● **WHAT IS NEEDED**
The response must be the exact lines from the line holding "The height and" through the end of the entries, with no pictures and nothing else.

● **RECORDS TO PROCESS**
+ + + + +

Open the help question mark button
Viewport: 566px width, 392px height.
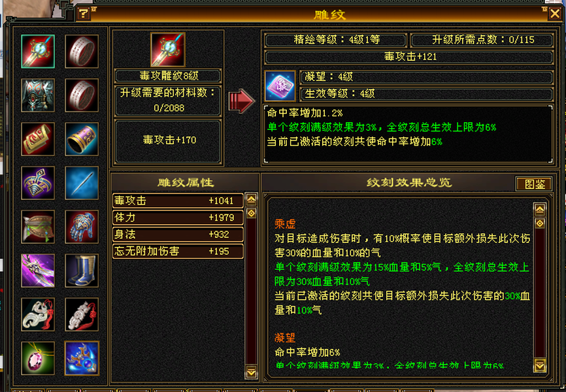(84, 14)
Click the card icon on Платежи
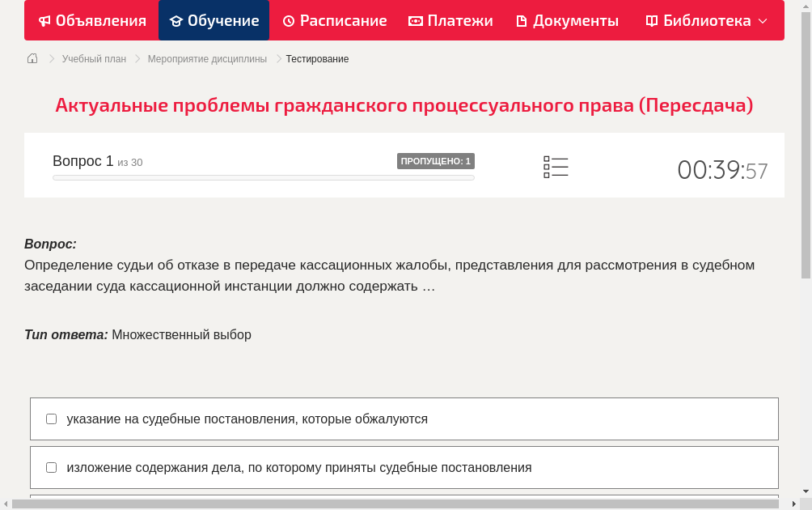Screen dimensions: 812x510 [414, 20]
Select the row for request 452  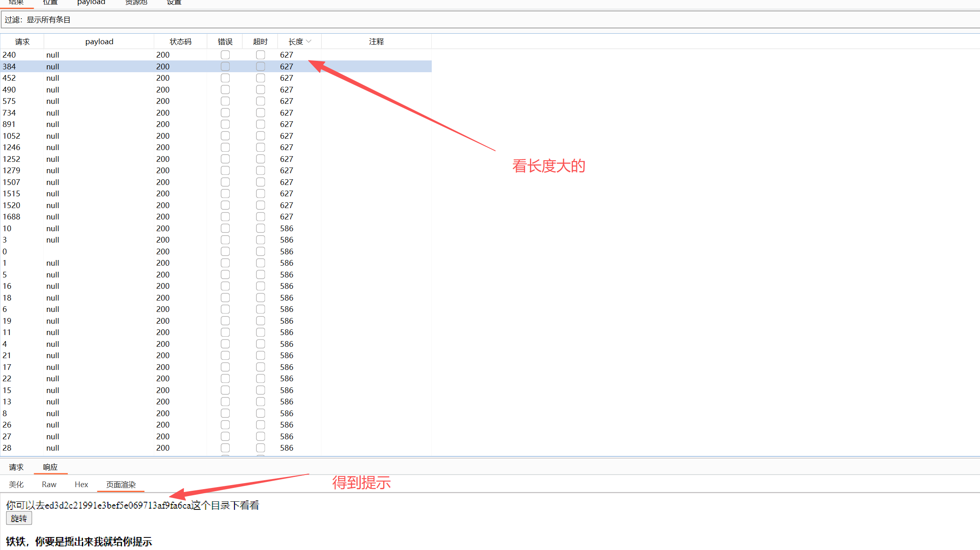[216, 78]
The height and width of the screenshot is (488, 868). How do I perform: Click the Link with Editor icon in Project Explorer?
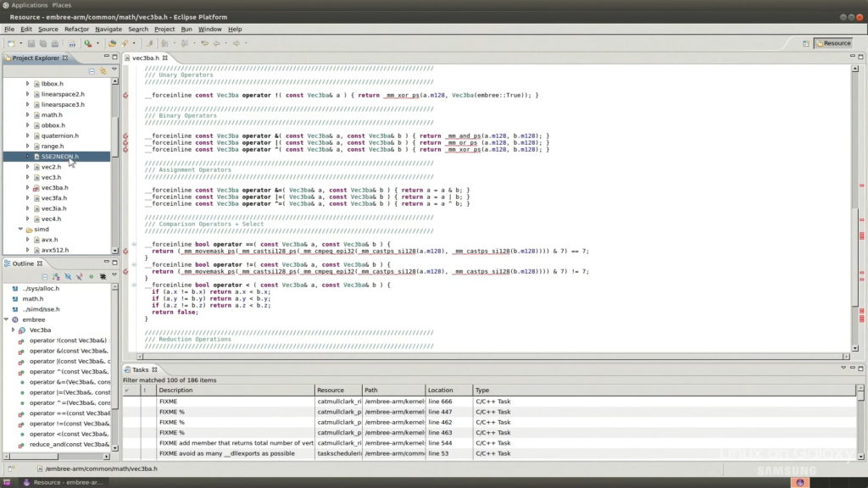pyautogui.click(x=103, y=70)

+ + + + +

● **TASK ANSWER**
The height and width of the screenshot is (488, 868). How do I perform: Click the Link with Editor icon in Project Explorer?
pyautogui.click(x=103, y=70)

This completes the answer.